The information is easily obtainable by the hospitals and can be submitted electronically to the health department without extra work. That is important because bioterrorism surveillance systems that are labor-intensive will likely falter as vigilance inevitably wanes, DeMaria noted. The system has provided the secondary gain of improving communication between public health and clinical sectors. The threshold for investigation occurs at two orders of magnitude above baseline, which thus far has occurred with influenza ED visits and those associated with a large trauma event such as a bus crash, he said.
Sometimes, the threshold will be reached simply out of random chance, as ED visits increase for no single reason. "The question is, we don’t know how big an event has to happen [to be detected]," DeMaria said.
The CDC is interested in such bioterrorism surveillance systems, and also may seek to apply its existing hospital sentinel networks, including the National Nosocomial Infections Surveillance system, said Steve Solomon, MD, chief of special studies activity in the CDC division of healthcare quality promotion. National concerns about patient safety and bioterrorism have created a "tsunami of money" to address such issues, Solomon told HICPAC members. "We have a lot of concerns about the surveillance and response needs," he said. "We are seeking a small trickle of that tidal wave of funds."

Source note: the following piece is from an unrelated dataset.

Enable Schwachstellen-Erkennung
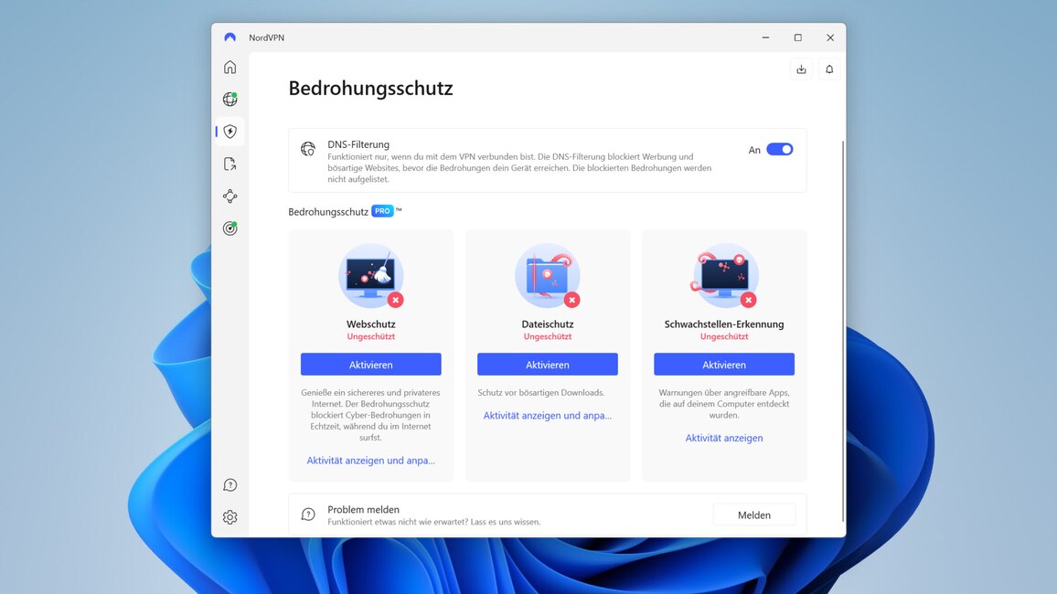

Ultimately, the CDC may help shape a national system or contribute to a "mosaic" of systems that track surrogate markers such as severity of illness in "real time," he said. The research and development needs for such a system are in the ballpark of $120 million to $180 million, which may be available in the current climate over the next four or five years, he said. There is considerable interest being expressed from health care-related industries in partnering with the CDC on such efforts. "They are standing in line," Solomon told HICPAC members. "The phone is ringing off the hook. We are trying to figure out who is the best partner."